■ TASK
Copy out exactly every line from the line containing "Image resolution: width=868" until the records below end, inclusive of both boundary lines.

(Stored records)
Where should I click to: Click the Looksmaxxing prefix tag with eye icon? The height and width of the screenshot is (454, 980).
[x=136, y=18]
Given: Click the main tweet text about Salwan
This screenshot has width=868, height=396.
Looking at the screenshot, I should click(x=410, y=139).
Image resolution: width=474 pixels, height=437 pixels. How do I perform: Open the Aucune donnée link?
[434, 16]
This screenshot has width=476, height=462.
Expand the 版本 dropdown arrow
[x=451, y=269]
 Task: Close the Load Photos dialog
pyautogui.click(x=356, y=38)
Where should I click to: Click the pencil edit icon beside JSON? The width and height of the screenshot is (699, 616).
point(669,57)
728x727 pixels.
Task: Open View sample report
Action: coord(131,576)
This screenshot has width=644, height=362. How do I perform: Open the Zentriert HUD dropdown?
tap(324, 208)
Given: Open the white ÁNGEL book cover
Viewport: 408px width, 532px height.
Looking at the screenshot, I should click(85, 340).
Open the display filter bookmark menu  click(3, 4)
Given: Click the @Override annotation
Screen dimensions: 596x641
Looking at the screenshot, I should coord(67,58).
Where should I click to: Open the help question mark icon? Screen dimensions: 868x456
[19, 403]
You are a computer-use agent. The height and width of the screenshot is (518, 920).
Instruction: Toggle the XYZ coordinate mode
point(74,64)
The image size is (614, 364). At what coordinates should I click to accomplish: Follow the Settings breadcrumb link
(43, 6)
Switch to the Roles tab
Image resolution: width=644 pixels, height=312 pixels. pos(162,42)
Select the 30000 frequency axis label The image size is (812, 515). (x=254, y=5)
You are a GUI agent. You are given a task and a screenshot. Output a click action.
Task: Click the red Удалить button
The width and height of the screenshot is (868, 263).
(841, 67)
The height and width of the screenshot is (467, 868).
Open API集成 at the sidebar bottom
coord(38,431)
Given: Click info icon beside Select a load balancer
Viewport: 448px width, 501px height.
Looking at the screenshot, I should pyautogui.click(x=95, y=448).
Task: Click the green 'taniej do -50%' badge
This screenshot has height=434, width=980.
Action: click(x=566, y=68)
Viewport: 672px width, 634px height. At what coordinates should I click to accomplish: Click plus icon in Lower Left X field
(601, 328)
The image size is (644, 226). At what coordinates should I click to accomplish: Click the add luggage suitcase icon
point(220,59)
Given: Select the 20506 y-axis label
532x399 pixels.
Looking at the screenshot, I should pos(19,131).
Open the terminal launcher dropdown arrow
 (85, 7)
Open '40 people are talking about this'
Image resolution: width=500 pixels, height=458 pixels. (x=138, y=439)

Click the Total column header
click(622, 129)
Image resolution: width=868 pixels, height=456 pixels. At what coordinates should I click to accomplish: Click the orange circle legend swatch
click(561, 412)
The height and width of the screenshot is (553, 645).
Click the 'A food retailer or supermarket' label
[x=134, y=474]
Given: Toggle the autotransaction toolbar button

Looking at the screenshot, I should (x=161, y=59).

■ TASK OUTPUT
Image resolution: width=868 pixels, height=456 pixels. At what coordinates should I click to accomplish: Click the orange circle legend swatch
click(561, 412)
The height and width of the screenshot is (553, 645).
Click the 'A food retailer or supermarket' label
[x=134, y=474]
Given: Toggle the autotransaction toolbar button

Looking at the screenshot, I should (x=161, y=59).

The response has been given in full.